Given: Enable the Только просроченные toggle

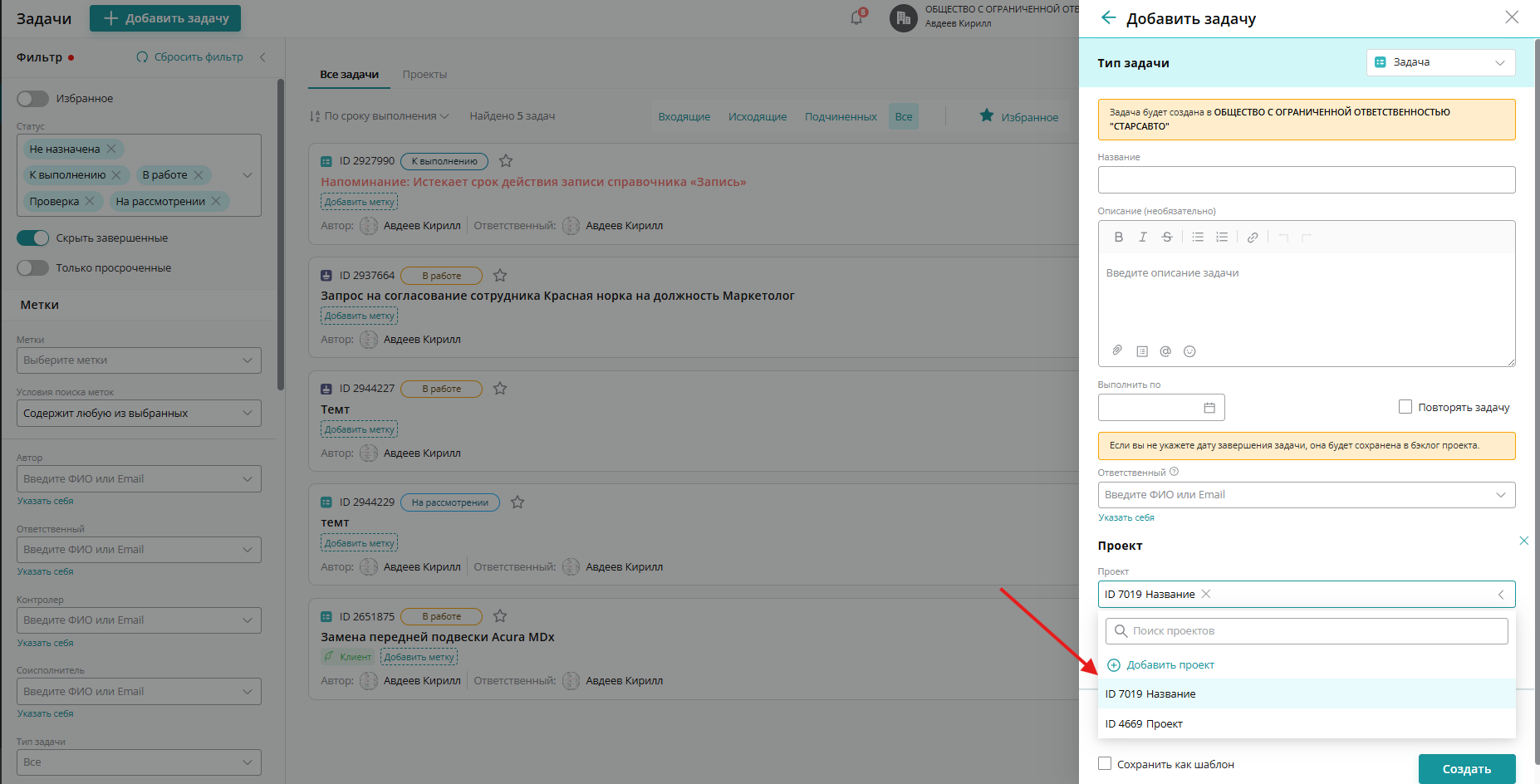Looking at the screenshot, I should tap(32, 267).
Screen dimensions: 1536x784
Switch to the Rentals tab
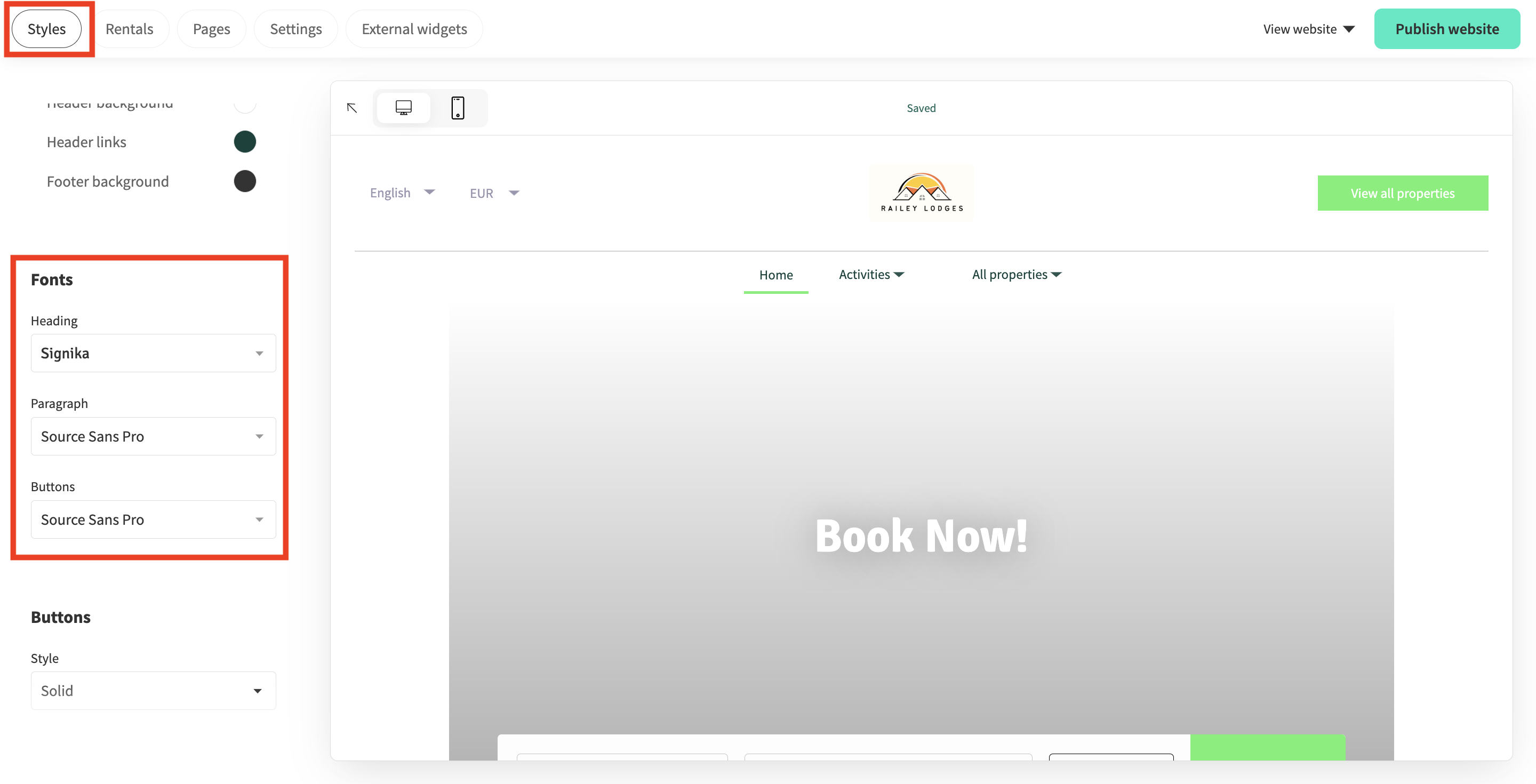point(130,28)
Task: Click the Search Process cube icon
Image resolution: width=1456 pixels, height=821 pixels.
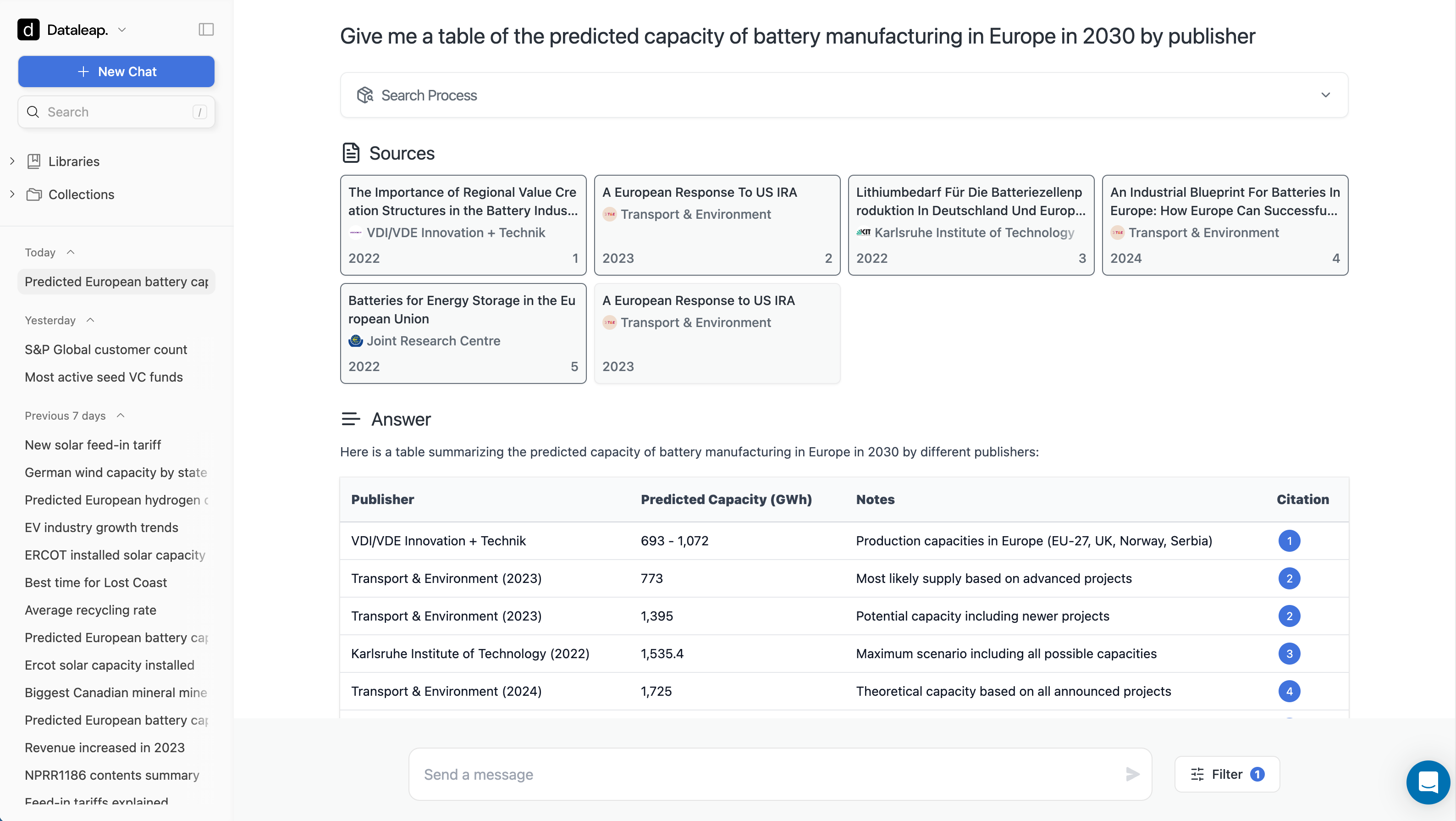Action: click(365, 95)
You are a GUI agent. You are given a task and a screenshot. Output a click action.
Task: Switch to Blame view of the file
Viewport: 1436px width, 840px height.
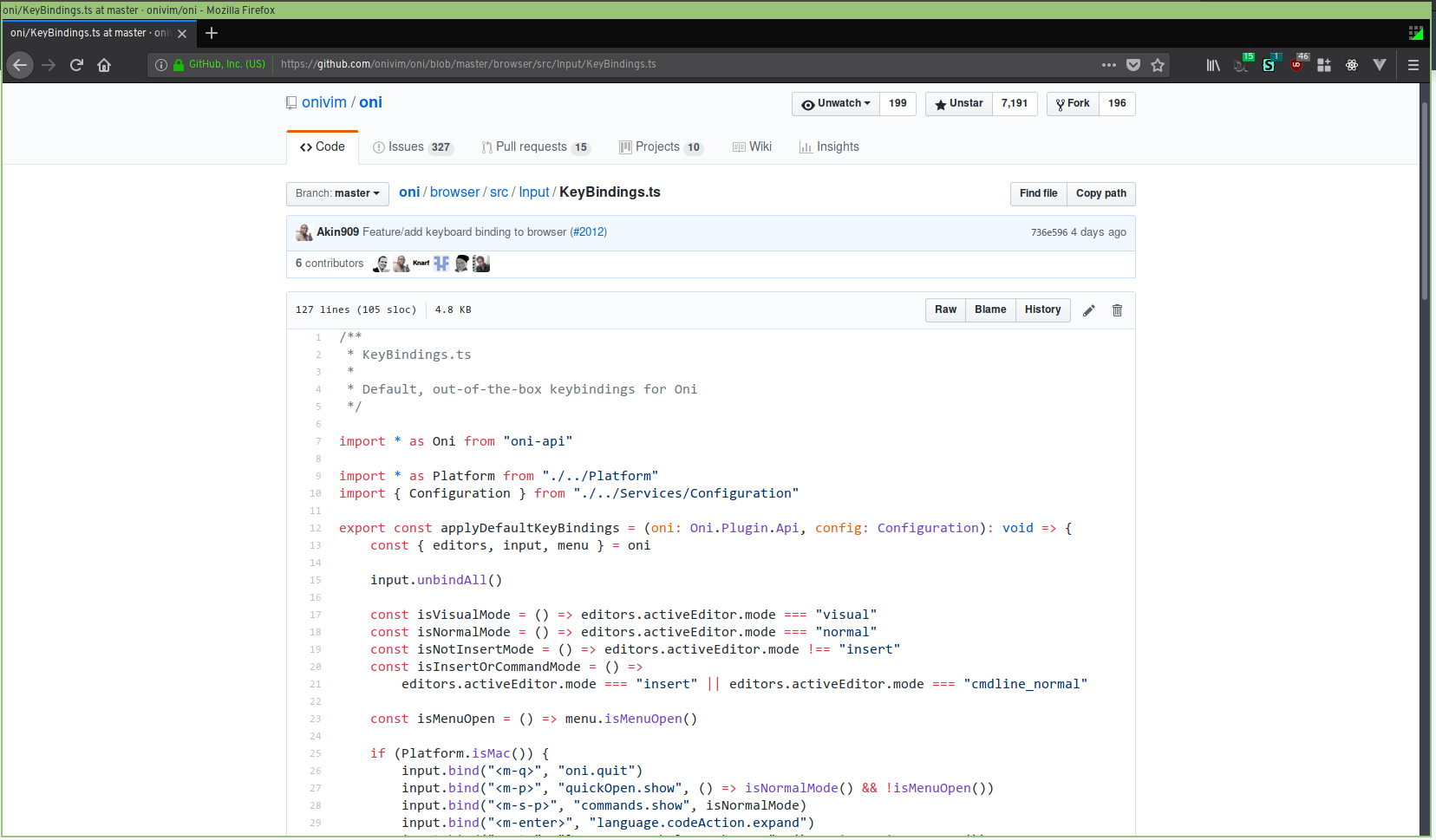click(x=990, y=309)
=-=-=-=-=
Without including any picture, copy the listing above exactly and in full.

Output
Given: Enable the Только просроченные toggle

Looking at the screenshot, I should tap(32, 267).
Screen dimensions: 1536x784
Switch to the Rentals tab
point(130,28)
Task: Click the Search Process cube icon
Image resolution: width=1456 pixels, height=821 pixels.
Action: click(365, 95)
You are a GUI agent. You are given a task and a screenshot. Output a click action.
Task: Switch to Blame view of the file
Viewport: 1436px width, 840px height.
click(x=990, y=309)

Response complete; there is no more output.